Before coming to DC and during the whole preparation of my trip I didn’t feel fear, it was more excitement, but once I landed fear started to take over. What if I don’t understand what they are telling me? What if I don’t like it? What if I can’t adapt to this new environment? There were so many questions in my head and I didn’t know how to answer them. At some point I just realized that everything was going to be alright. I have to remind myself every day that it is one of the reasons why I wanted to come to DC. I want to learn how to get out of my comfort zone, how to adapt to a new environment and to new situations. At some point I adapted really quick to my new life, but still sometime I wake up with that feeling in my stomach that just reminds me that I’m not in my environment. Thankfully I have strengths to push myself out there, and making the best of it.

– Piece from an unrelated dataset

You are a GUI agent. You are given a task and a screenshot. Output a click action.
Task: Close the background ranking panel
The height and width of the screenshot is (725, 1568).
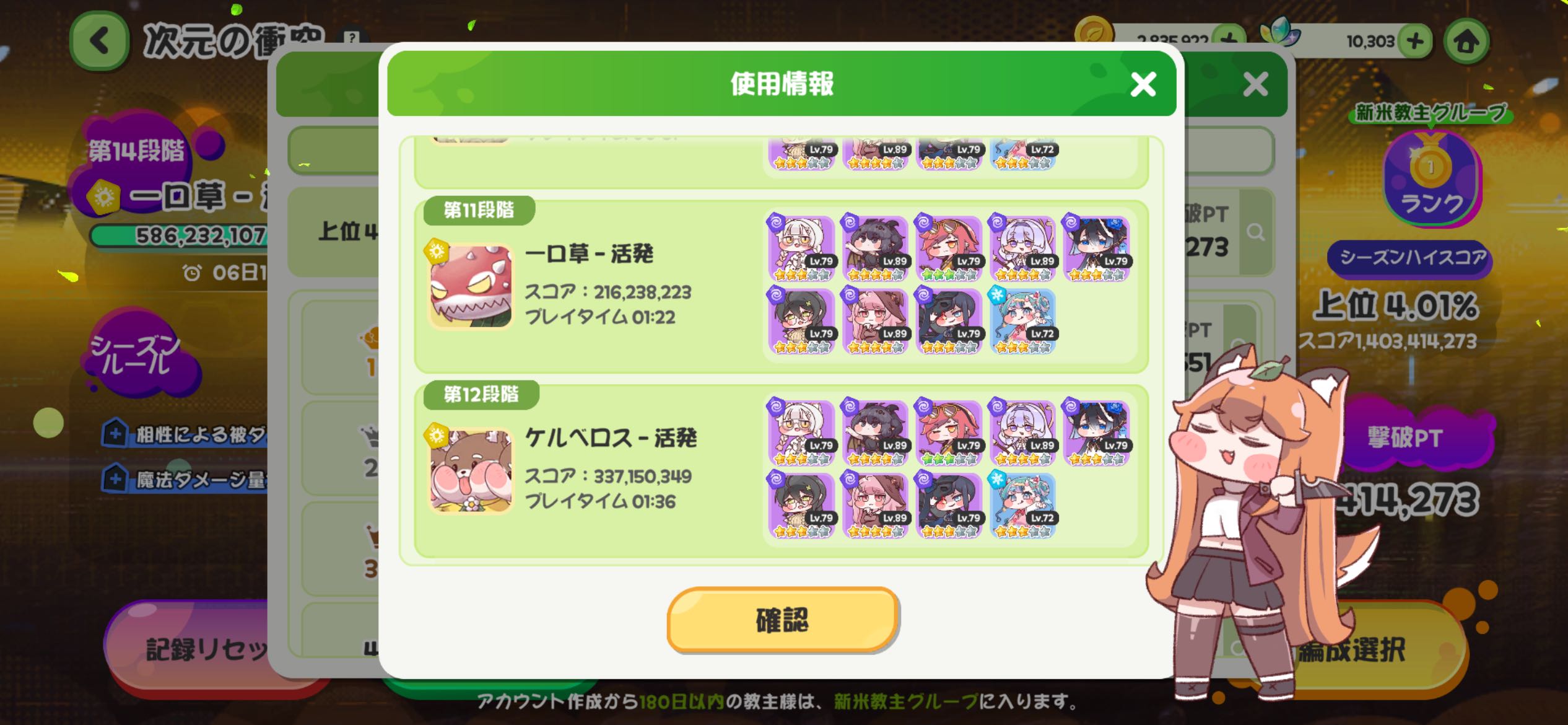(1255, 84)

The other danger of my mind is shyness. I have always been a shy person, but I never felt it as a barrier until I landed in DC. People here are so open and ready to talk to everyone. And for the first time I felt that my shyness hindered me to talk to people. Back home I always had time to first analyze the person and to analyze the situation, but here I don’t have the time to do that. Everything and everyone is moving so fast. I have to force myself to get out of my comfort zone and just tell myself that I have nothing to lose by talking to people I meet. There are days were it’s easier than other days. Also the fact that English is not my first language made my shyness more explicit. Sometimes I find myself in a situation where I start to get frustrated because I’m not able to express my ideas as well as if it were in French. In these kind of situations I just close up and end up saying nothing at all.
The biggest step was actually coming to DC, the rest is a challenge and kind of a new adventure. I am learning how to deal with my weaknesses and I hope that after those 4 months I will have learned how to change those into strengths. It’s also a way to find myself and find what I really am and what it is that I really want.